友人のお兄ちゃんだったのだが、18歳まで5年間を一緒に過ごした。

 

私の高校卒業を機にプロポーズされたが、まだ遊びたかった私はそれをきっかけに別れることを選んだ。

 

皮肉なことに、初めてお付き合いしたその彼もDVだった。

 

そこから複数人の男性とお付き合いするが、揃いも揃ってDVである。

 

腹が立てば殴られ、喧嘩をすれば蹴られ、物のように投げられる。

 

全身骨折していない場所はないんじゃないかというほどで、最もひどいのは頭から流血したときだろうか。

 

それでも、私がDVをきっかけに別れを考えたことはない。

 

別れを決めたきっかけは、働かない、人のせいにする、誰かに迷惑をかけるといった、至極真っ当な理由である。

 

暴力を振るわれて別れるのも至極真っ当かもしれないが、それは私の中で至極当たり前のことだ。

 

その感覚自体が狂っているが、私は男性=DVという環境の中で恋愛をしてきた。

 

しかし、たったひとりだけDVでなかった人がいる。

 

その彼とも5年ほどお付き合いしたが、私には有り得ない普通の恋愛であった。

 

喧嘩をすることもほとんどなく、刺激はない代わりに荒れることもなかった。

 

暴力のない日々は私を不安にし、刺激を欲する欲求へと駆り立てた。

 

同時期、私と彼は日本の最南端に移住し、田舎で暮らしていた。

 

田舎という環境もあり、私は刺激のない日々に慣れていった。

 

本来は、そのまま入籍して子どもを作り、つまらなくても安定した日々を築き上げていくのかもしれない。

 

それが多くの人の言う「幸せ」なのかもしれないが、私は「早く結婚しなさいよ」と囃し立てられるほど逃げたくて仕方なくなった。

 

そうして、夫に出会うのである。

 

愛=暴力、愛情=死、愛故に=殺意、が私と夫の共通点

 

夫に出会った私はすぐに彼とさようならをし、夫にゾッコンになった。

 

やはり慣れ親しんだ暴力に惹かれてしまい、刺激のない日々に満足することはできないのだと再確認した。

 

しかし、今まで付き合ってきたDVと夫には決定的な違いがあった。

 

それが結婚を決めた理由でもある。

 

私が今まで付き合ってきたDVは、総じて働かなかった。

 

若干18歳から男を養っていたのだが、良しとしてきたわけではない。

 

相手の親と仲良くして働くよう訴えかけ、できることはなんでもしてきた。

 

あくまで私は彼が働くまでの繋ぎとして養っていただけだが、30も過ぎた男を働かせるのは容易でない。

 

私は若い頃から何をしてるんだという感じだが、夫は18歳で入社以来、ずっと同じ会社に務める真面目な人である。

 

いや、そんなことは普通なのかもしれない。

 

しかし、私の恋愛観にとって働いているというのは、それだけで大きな得点になる。

 

またDVというのは、時や場所、理由を選ばない。

 

以前お付き合いしていた人は、人が多い駅で私を突き飛ばすことにも容赦なかった。

 

多くの人が見ていようがいまいが、関係なく暴力を振るってきた。

 

元々自己肯定感の低い私でも、さすがにそこまでいくと「これも愛なの?」と疑問を抱くようになる。

 

そんなことが続いて別れてきたのだが、私の夫はセックス以外で一切の暴力を振るわない。

 

例え喧嘩をしていたとしても、喧嘩とセックス(暴力)は別であると考えられる。

 

これもまた、至極一般的なことであろう。
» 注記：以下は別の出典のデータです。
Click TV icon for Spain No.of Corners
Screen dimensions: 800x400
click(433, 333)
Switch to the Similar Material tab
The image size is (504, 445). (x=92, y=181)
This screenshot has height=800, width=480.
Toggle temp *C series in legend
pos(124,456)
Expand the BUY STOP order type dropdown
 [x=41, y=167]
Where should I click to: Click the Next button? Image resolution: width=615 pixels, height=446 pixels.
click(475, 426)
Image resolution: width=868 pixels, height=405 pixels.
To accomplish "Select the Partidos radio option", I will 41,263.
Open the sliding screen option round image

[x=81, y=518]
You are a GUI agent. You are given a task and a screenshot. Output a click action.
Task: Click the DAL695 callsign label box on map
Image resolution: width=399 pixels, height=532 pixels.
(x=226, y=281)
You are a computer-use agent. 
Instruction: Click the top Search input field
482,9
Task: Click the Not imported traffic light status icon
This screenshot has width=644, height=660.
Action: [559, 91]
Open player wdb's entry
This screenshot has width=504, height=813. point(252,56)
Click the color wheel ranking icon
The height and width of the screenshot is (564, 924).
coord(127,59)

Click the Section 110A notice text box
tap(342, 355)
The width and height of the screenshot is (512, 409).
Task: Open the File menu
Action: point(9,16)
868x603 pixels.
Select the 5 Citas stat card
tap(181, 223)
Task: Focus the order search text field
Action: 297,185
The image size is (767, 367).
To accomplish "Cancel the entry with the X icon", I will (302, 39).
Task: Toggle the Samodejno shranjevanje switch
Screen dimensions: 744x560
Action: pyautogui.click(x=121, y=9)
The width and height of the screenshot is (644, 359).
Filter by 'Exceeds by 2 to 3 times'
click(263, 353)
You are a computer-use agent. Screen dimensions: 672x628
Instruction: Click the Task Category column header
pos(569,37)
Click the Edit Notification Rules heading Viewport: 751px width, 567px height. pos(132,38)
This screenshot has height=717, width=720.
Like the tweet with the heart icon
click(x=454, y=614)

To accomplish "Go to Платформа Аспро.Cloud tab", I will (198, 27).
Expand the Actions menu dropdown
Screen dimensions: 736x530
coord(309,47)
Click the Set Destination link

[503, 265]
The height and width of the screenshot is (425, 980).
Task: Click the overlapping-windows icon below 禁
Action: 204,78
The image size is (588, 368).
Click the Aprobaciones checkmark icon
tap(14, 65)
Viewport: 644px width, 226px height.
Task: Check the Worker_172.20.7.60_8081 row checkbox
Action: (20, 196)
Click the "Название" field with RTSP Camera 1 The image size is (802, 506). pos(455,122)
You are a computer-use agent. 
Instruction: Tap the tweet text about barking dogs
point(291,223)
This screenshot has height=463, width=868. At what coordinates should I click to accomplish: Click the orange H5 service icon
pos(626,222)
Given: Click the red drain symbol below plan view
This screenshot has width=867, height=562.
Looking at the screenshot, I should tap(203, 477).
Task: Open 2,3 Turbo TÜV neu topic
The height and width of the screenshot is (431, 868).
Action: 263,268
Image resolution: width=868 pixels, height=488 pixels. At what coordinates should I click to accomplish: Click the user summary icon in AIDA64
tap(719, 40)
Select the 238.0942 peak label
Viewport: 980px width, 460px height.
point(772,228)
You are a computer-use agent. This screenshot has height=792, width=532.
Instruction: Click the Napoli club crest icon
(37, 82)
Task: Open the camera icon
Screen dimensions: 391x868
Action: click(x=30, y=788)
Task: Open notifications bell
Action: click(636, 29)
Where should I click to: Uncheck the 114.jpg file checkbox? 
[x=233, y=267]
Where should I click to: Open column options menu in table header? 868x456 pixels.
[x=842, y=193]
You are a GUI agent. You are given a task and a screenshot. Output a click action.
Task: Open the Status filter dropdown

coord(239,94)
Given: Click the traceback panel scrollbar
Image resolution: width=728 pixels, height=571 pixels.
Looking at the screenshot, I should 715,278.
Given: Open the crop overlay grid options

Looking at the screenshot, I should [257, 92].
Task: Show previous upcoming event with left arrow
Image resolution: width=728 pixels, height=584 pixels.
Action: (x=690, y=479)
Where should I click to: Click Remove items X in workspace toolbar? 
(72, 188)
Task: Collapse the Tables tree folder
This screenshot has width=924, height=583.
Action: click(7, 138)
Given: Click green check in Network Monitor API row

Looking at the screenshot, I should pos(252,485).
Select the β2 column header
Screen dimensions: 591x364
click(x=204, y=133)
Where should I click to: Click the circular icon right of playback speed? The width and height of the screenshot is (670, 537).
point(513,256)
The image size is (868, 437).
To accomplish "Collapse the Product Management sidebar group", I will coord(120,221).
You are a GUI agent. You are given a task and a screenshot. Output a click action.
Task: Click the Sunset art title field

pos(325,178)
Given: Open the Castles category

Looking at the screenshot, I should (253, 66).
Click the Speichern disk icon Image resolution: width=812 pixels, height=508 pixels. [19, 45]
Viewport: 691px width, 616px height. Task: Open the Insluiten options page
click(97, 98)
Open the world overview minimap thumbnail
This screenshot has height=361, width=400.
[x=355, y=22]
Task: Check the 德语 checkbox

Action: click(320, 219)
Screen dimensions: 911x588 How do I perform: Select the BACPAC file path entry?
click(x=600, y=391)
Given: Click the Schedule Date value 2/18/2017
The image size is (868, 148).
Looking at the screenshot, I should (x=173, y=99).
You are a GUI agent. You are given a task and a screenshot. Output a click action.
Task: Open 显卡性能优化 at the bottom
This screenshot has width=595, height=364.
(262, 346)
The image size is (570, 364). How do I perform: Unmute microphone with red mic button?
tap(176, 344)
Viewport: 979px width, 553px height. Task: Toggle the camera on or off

しつこいが、私にとっては普通ではないのだ。

 

そうして私にとっては普通に近い恋愛を体験させてくれたのが、現在の夫であり、結婚を決める理由にもなった。

 

そんな私と夫は、異常性癖を抱えている。自己肯定感が低いというのは、なにもマゾに限った話ではない。

 

どちらかというとサディストの方が、自己肯定感が低いものだ。

 

私は夫に殺してもらうことを、最も強く望んでいる。

 

何度も現実にしようと話し合ったが、実際には難しい。

 

それ故に今日もこうして生きているのだが、私にとって暴力や快楽、愛や死というのは、全てイコールで繋がっている。

 

他の人から見れば、私たち夫婦のセックスはセックスではないだろう。

 

ただ虐げられ、痛め付けられ、時に医師にも怒られるほど血まみれになってセックスをしている。

 

しかし、暴力や痛みという刺激が存在しなければ、私は日常生活に支障が出るほど不安に襲われるのだ。

 

この感覚は、夫も同じである。

 

私をしばらく虐げていないと、私がどこかへ行くのではないかと不安になる。

 

そうして私の嫉妬心を駆り立てようとしてくるのだが、その考え方の普通の人からすれば異常なのだろう。

 

私たちが不幸中の幸いだと思うのは、皮肉にも同じ感情を抱く人間に出会えたからである。

 

結婚する運命だったのだろうと思うが、同じ性癖を抱えるもの同士が出会えたのはすごく幸せなことだ。

 

そうして発散する相手を見つけられない人間が、相手の同意なしに犯罪へ走るようになる。

 

人間も所詮は動物である。

 

欲を駆り立てる動機さえあれば、見境なしになるのも動物なら納得できるだろう。

 

性癖異常の娘に母は「好きに生きなさい」と言った

 

母は私の性癖を知らないが、ロクでもない男とばかり付き合っていたことはご存知だ。

 

同棲していても時折、骨折したり血まみれの状態で実家へ駆け込んでいたため、母はその度、私に説教をしていた。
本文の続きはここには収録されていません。